2  Overview of YOLOv11 and RTDETR Algorithms

Transformer-based end-to-end object detection models, such as DETRs, have achieved significant progress, but still face limitations in practical applications due to their high computational cost. To address the drawbacks of NMS in balancing accuracy and speed in traditional object detection, RTDETR was proposed as the first real-time end-to-end object detector.

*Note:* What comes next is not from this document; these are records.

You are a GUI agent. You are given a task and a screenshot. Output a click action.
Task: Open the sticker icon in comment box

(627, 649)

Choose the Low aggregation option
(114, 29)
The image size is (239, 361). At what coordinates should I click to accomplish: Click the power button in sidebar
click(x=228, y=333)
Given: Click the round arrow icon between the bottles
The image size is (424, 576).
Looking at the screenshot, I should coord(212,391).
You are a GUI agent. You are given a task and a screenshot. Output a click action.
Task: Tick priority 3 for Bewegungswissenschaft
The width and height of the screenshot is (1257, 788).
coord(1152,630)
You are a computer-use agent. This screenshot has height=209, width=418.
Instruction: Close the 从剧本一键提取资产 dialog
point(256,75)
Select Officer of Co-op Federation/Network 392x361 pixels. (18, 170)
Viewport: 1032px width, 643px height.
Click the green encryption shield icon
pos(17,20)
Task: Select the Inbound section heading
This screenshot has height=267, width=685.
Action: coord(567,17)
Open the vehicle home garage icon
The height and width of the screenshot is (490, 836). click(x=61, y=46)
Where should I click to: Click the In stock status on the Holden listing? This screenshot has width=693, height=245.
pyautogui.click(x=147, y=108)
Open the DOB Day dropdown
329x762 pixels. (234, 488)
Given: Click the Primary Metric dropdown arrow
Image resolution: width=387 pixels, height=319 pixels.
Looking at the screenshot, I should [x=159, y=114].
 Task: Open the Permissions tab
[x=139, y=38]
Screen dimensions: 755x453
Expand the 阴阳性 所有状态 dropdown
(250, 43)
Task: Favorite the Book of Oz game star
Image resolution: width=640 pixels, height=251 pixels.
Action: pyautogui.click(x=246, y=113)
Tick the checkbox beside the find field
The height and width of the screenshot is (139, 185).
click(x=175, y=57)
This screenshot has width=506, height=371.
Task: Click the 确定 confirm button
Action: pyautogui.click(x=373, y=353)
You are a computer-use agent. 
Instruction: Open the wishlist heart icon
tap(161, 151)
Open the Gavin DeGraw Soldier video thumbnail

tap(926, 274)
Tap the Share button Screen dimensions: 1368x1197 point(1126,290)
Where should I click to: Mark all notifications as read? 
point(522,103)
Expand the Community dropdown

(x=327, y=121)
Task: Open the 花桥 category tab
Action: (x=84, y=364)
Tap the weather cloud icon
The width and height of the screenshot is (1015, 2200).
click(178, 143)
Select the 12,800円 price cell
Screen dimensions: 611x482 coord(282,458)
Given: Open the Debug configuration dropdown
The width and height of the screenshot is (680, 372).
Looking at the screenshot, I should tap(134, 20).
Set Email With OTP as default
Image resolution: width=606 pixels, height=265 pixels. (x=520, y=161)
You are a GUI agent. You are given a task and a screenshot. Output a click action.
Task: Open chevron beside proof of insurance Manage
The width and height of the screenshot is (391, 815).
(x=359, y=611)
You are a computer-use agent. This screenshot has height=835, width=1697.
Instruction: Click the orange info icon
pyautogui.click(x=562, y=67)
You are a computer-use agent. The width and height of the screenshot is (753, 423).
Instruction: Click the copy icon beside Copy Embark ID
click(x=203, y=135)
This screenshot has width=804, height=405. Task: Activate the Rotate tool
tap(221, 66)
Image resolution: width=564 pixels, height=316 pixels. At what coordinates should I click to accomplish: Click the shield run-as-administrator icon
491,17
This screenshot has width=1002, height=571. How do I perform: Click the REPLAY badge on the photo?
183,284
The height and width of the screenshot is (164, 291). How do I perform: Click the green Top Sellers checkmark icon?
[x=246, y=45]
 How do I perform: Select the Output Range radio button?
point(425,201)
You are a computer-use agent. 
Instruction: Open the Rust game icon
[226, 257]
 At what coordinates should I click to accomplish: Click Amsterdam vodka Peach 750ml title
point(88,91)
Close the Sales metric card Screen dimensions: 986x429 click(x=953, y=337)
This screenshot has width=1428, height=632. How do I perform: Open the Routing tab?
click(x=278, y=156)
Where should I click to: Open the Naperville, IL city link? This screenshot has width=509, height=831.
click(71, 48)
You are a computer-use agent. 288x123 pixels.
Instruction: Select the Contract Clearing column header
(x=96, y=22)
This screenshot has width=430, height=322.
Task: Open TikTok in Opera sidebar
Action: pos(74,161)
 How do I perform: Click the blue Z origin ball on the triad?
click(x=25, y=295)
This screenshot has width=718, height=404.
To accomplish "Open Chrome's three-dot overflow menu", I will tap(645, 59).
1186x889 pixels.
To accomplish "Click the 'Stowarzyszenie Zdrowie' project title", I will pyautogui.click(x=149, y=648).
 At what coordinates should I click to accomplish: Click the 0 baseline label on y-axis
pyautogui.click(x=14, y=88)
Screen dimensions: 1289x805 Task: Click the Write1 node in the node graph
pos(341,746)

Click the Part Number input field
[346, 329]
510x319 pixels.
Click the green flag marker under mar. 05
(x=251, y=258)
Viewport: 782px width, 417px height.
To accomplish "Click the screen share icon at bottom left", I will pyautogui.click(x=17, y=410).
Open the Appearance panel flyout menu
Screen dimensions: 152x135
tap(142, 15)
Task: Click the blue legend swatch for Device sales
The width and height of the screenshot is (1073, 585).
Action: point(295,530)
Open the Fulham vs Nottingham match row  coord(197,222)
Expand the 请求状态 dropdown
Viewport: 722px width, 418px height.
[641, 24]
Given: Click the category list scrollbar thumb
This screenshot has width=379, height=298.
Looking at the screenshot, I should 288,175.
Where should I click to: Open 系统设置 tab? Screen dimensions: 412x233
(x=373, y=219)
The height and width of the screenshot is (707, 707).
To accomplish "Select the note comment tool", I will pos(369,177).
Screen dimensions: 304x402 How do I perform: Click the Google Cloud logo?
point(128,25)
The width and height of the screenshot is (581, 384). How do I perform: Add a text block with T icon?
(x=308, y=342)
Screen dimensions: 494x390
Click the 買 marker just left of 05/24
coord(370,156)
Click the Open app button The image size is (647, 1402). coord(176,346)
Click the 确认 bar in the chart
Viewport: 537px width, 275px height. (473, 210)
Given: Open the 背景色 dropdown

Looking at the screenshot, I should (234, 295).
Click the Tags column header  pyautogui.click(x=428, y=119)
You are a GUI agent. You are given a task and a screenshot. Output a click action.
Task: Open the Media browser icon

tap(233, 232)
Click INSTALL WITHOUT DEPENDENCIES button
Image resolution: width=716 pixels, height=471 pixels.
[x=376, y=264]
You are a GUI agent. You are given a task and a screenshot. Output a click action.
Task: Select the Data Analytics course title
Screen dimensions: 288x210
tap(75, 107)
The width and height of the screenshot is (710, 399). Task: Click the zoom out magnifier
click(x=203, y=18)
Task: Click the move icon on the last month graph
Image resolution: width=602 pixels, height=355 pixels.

In Fig. 1, the framework comprises four main components: a Backbone for feature extraction, an Efficient Hybrid Encoder that combines CNN and Transformer strengths, an IoU-aware Query Selection module for initializing object queries with high-quality proposals, and a Decoder & Head that refines features for final prediction.

images

Figure 1: Overall architecture of the RTDETR model

The decoder in RTDETR plays a crucial role in enhancing detection accuracy. It receives object queries and multi-scale features extracted by the encoder. The decoder applies decoupled intra-scale interaction to capture relationships within each feature scale, which ensures that fine-grained and contextual information is preserved. Cross-scale feature fusion allows the decoder to combine information from different feature resolutions, improving the representation of small and low-contrast targets. RTDETR also employs an IOU-aware [22] query selection mechanism in the decoder, which provides high-quality initial object queries. These mechanisms enable the decoder to generate more precise bounding boxes and class predictions, resulting in a significant improvement in overall detection performance.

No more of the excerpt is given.